The Last Beautiful Wednesday
The orange sunset bled through the floor-to-ceiling windows of the forty-second floor, casting long shadows across the conference room where Marcus had spent the last seven hours discussing Q3 deliverables. His hair, once thick and dark, now seemed thinner—the physical toll of three mergers and two rounds of layoffs in as many years.
He watched his colleagues, eleven souls trapped in fluorescent-l purgatory, and wondered when exactly they'd all become zombies. Not the flesh-eating kind—that would have been preferable. These were the walking dead of corporate America, eyes glazed from too many Zoom calls and lukewarm coffee, responding to emails at midnight because what else was there?

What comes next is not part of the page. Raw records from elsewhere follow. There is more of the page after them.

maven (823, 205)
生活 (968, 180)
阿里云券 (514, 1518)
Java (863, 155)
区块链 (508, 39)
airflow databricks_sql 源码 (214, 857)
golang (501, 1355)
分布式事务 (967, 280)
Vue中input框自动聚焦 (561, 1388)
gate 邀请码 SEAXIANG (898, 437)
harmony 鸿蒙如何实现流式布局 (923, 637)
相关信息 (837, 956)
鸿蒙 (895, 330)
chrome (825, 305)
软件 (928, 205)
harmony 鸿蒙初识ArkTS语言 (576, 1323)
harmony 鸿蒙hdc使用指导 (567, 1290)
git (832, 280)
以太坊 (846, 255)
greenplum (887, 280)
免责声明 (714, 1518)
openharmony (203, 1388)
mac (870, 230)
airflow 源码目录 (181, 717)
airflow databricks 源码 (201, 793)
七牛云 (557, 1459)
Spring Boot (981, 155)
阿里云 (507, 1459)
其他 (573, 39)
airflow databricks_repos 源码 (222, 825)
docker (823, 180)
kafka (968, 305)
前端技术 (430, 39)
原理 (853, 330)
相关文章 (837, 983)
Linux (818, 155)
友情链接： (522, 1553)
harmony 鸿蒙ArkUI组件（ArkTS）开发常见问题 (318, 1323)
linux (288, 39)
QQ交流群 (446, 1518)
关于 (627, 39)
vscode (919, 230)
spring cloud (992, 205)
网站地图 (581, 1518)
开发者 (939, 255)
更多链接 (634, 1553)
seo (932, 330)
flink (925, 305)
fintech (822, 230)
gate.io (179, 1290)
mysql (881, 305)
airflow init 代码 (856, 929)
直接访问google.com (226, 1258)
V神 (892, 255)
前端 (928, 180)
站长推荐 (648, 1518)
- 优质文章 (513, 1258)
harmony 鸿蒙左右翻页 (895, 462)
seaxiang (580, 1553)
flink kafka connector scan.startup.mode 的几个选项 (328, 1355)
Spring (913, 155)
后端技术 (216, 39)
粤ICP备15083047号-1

"You still with us, Marcus?" Sarah asked, tapping her pen against her notebook. Her presence was the one bright spot in this hellscape, the only reason he hadn't packed his desk two years ago. They'd shared a moment once, at the holiday party, both drunk on cheap champagne and existential dread. Nothing had happened, but the memory kept him warm through countless performance reviews.
Marcus dragged his fingers through his hair and sighed. "Just thinking about my savings account. Or lack thereof."
"Bear market," someone muttered from the other end of the table.
"Everything's a bear market lately," Marcus replied, and the group laughed—the hollow laughter of people who'd forgotten how to find joy in anything but schadenfreude and weekend sleep.
The orange on the conference table had sat there since morning. Nobody had touched it. A metaphor for everything they couldn't have, sitting right in front of them, slowly decomposing while they discussed synergy and bandwidth and right-sizing.
Sarah caught his eye. Her look said: *Get me out of here. I mean it this time.*
And Marcus thought: *Yes. Let's be zombies somewhere else. Let's be zombies together.*
The meeting ended at 7:14 PM. They stood up, gathered their things, another day survived. But tomorrow, Marcus decided, tomorrow would be different. He'd eat the orange. He'd tell Sarah he'd been in love with her since that holiday party. He'd quit and open that bookstore he'd been dreaming about since before the bear market, before the zombie life, before he stopped recognizing the person in the mirror.
Baby steps.
He reached across the table and picked up the orange. Its skin was still warm from the sunset. It felt like hope.